Every year, the Blue Feather Music festival is pulled together entirely by volunteers, some of whom have been involved in the process for all seventeen years of the event’s existence, ever since they were mere youth. The festival takes place at the Yukon Arts Centre every year on the first weekend of November. The lobby is empty when we arrive, save for a handful of Arts Centre security guards with nothing to guard. We make our way past the ticket booth, past the bar, and eventually backstage. From here we get a nice view of the stage proper. The drum kit is all set up, just waiting for someone to occupy the seat behind it and bring it to life. Rows of guitars are lined up in the dark. Multi-colored lights attempt to shine through a water based haze that has filled the stage, obscuring the equipment in a dramatic fashion. In less than an hour, magic will be made.There are a surprisingly small amount of people around, despite the fast-approaching start time. But it isn’t long before we encounter and flag down a tall man in a volunteer shirt and ask him a few questions about his experience. “I’ve been the Stage Manager for four years,” says John MacDougall, an older gentlemen with a brown beard that shifts to white as it cascades down his chin, “But I’ve been involved in other aspects of the festival for eight years.“My role really starts a couple weeks before the show. Each of the outside bands always send in information for how many performers, microphones, and drums [they have], stuff like that.

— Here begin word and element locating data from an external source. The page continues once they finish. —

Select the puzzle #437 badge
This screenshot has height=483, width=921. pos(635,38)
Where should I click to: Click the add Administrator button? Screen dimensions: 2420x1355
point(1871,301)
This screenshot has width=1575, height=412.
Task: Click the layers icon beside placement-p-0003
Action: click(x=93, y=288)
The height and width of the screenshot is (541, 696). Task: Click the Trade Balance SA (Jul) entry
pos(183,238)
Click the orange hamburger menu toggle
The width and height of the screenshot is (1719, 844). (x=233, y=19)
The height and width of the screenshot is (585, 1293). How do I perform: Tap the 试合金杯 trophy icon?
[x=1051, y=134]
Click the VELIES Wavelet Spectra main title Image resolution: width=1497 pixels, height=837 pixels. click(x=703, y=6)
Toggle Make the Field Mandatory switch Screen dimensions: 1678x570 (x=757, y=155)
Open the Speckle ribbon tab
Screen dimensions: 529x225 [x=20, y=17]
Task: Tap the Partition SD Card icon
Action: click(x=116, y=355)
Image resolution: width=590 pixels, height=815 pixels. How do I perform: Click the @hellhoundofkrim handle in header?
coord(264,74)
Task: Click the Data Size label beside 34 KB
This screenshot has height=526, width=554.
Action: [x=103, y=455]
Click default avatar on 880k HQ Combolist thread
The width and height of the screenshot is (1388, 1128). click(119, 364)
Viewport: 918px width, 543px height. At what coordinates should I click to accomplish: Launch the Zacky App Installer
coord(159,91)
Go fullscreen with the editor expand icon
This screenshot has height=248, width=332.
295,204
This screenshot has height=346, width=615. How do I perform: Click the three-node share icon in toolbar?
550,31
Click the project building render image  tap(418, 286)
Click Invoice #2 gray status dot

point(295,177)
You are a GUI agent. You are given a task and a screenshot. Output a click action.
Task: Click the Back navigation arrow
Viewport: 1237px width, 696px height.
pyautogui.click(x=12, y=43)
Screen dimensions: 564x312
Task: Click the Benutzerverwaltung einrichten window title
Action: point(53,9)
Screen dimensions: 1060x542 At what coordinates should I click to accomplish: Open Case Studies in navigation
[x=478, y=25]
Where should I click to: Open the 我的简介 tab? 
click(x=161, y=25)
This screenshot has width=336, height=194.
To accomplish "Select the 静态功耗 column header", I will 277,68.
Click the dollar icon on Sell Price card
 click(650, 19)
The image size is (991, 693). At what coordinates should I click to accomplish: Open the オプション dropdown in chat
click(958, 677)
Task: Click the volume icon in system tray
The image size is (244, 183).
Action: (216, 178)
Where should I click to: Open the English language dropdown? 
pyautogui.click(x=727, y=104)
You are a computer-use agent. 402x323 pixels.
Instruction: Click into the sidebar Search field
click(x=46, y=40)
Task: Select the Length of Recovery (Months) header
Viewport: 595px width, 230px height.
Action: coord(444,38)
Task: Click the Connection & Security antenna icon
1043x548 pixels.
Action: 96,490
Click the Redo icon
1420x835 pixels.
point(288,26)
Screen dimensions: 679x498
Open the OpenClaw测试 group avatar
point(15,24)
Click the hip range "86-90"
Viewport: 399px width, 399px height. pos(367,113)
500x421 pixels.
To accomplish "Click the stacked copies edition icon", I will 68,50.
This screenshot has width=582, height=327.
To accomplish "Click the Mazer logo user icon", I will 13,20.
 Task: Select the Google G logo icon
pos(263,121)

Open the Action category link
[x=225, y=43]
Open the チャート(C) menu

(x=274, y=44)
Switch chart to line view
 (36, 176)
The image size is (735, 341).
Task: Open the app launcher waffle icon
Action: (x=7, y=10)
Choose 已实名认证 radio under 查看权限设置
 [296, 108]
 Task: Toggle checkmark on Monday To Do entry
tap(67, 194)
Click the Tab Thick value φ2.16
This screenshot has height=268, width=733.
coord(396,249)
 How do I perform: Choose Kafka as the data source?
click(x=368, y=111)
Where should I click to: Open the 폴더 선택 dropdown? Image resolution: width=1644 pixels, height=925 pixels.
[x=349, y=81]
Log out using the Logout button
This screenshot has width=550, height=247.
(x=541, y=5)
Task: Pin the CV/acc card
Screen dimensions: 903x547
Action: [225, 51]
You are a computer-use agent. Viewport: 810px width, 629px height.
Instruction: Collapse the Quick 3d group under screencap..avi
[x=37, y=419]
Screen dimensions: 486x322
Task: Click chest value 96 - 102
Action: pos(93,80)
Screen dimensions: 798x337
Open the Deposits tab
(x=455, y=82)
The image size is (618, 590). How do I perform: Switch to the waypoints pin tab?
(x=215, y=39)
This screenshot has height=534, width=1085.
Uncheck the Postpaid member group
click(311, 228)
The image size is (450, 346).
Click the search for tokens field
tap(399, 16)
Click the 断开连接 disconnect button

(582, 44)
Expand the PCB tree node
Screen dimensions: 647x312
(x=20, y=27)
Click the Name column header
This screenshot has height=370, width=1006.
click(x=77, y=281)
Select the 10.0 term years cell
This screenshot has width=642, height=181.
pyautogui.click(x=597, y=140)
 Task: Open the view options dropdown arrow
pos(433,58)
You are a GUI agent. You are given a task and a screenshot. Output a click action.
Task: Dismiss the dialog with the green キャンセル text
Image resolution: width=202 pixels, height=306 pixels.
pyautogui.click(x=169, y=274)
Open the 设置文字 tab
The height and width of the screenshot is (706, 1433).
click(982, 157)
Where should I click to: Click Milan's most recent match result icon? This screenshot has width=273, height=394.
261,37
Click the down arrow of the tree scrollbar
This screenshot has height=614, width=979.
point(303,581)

So I get that information, look at it and see if we have the equipment that’ll match what their needs are.”After a few minutes of conversation, John’s son Solon came over and spent time talking about his contributions to the festival. “My dad brought me along when he came to do tech for Blue Feather about eight years ago,” he begins, “and I’ve come back every year since. So I’ve kind of grown up doing this [tech work]. “[My job] entails doing sound checks for all the bands, and setting up their equipment. Also moving stuff around and tearing down after [the festival]. “When I first started, it was mostly just local bands playing. But over the years, Gary’s been able to get some bigger bands from farther out. It’s just gotten bigger and bigger.” The next pair to speak up is Gord and Claire Campbell, a father/daughter duo who have a history with the festival’s creator. “I work with Gary up at Kwanlin Dün,” says Gord, “so this is my fourth or fifth year, and my second year helping out backstage.” “[I’m] volunteering,” continues Claire, “moving things around backstage. This is my first year doing it.” Claire and Gord are part of the team responsible for moving equipment around between sets, thus preparing the stage for the next band on the playbill. Thankfully, there doesn’t seem to be much of a time commitment required for the pair. “We just got here at, like, six-thirty,” Claire chuckles (the music starts at 7 PM).